When you first arrive in a cross-cultural setting, you will be faced with the daunting task of learning culture and language. Surrounded by strange customs and peculiar sounds, you must somehow distill all of this sensory input into understandable meaning – the words of a new language and the expectations of another culture. This process is called CLA – culture and language acquisition.
We take language and culture together because the two are inseparable. For example, we don’t just want to learn how to say a word; we want to learn when to say it, when not to say it, and why. We want to learn the vocabulary and phraseology they actually use as they go about their daily life.
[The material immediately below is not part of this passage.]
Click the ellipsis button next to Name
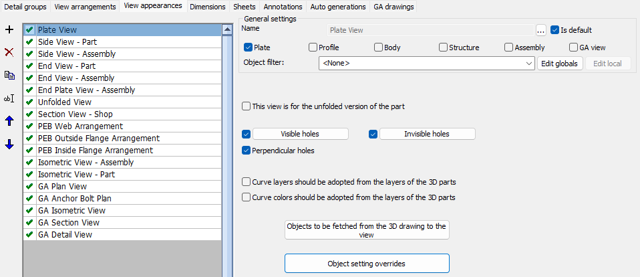 click(x=541, y=30)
If the people are Inuit and have 40 different words for the types of snow, those are the words we’ll want to learn as we build friendships with them.
If you hope to one day communicate spiritual truth into the worldview of another culture, it will take a high level of comprehension of both language and culture. Reaching this level will take years; but for now, where do you begin?
Third semester students are taking a class called “Techniques Practicum”. This is where we learn some techniques and resources for CLA, and we’re getting an opportunity to put these techniques into practice with real languages and real language helpers.
One tool we have been learning is TPR – Total Physical Response. We select a set of around 10 objects or actions from the culture. Our language helper points to them while speaking in their language. “This is a banana.” Then, the language helper speaks and we have to recognize the word and point. “Point to the banana.” Through repetition, we learn the object, but we also learn a couple appropriate “frames” – the sentences or phrases that surround the object. In later sessions, we will mimic what they say. But for now, we intentionally do not speak so that we can hear and absorb the correct pronunciation.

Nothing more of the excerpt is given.